Will Levington Comfort
This eBook from the Gutenberg Project consists of approximately 424 pages of information about Fate Knocks at the Door.

“Eight years in Europe for these,” she said in a dragging, morbid tone.  “And the letters on the table say I may do more, as the managers of shirt-waist factories might say to poor sewing-women when business is good.  And they pay piece-work prices just the same; and they want girls, not real girls, but things of bright paint like these!  Oh, they know what they want—­and they must be common in order to suit—­girls of just paint——­”

“And women of just flesh,” said Bedient.  “New York has shown me that about so many men!”

This startled her—­made her forget the sailor part.  It was particularly in the range of her mood that moment, and seemed finished.

“You’re going to feel a lot better, and soon,” he went on.  “It’s going to be much better than you think——­”

She drew suddenly back, hatred altering her features as a gust of wind on the face of a pool.

“You mean my marriage?” she asked, clearing her voice.

“I did not know that you were to be married,” he said quickly.  “I’m sorry not to have been clearer.  I meant the days to come through your work—­and nothing more.”

“A few have heard that I’m to be married,” she said.  “I thought you had heard.  As a matter of fact, it is not settled.  Oh, I have croaked to you terribly—­please forgive me!”

“That first night, I felt that we were old friends at once,” he added, rising and standing before her.  “The next day, you said it was just like a dream—­the night before—­and it was the same to me.  We went up to Miss Nettleton’s on the minute, just as if we were old playmates, and you had said, ’Let’s——­’...  So to-day, you have only told an old friend things—­trying things—­exactly as you should.  And I—­I think you’re brave to have done so well—­for so long.  I like New York better.  I’m coming again.  I like your pictures.  They are not just paint....  Hasn’t anyone told you—­don’t you know—­that it wouldn’t hurt you at all to do the others—­if your real pictures were just paint?  And since you are driven to do them, and don’t do them out of greed, nor through commonness, nor by habit, they can’t hurt your real work?  I really believe, too, that it is what you have done that will help you, and bring the better times, and not what anyone else will do....  I seem to be talking a great deal—­as I could not at all, except for the sense of an old friend’s authority, and to one I have found rare and admirable.  Believe me, I have very good eyes,—­New York has not printed its metal soul upon you.”
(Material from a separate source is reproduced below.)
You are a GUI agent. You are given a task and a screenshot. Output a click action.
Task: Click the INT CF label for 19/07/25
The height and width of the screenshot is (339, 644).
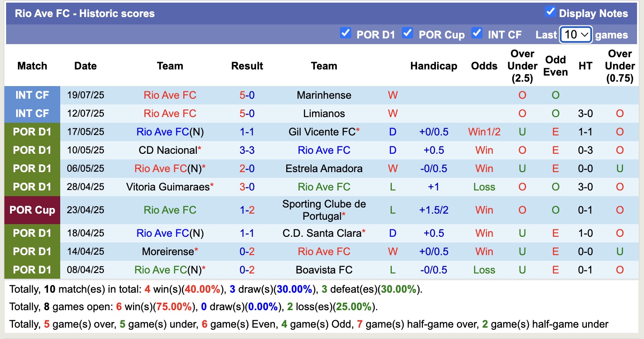coord(32,95)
The Grey One had listened with bowed head.  A tall woman is at her loveliest, standing so.  She regarded his face searchingly for an instant, smiled, and turned away.

* * * * *

Bedient asked no one.  He did not know that the race Marguerite Grey was running was with American dollars, and that the sanctuary she meant was only a debtless spinsterhood.  He did not know that she dared not give up the Handel studio while she held a single hope of her vogue returning.  Only the great, who are permitted eccentricities, dare return to their garrets.  Nor did Bedient know that her marriage meant she had failed utterly, and that another must square her debts; that only out of the hate of defeat could she give herself for this price....  Still, Bedient knew quite enough.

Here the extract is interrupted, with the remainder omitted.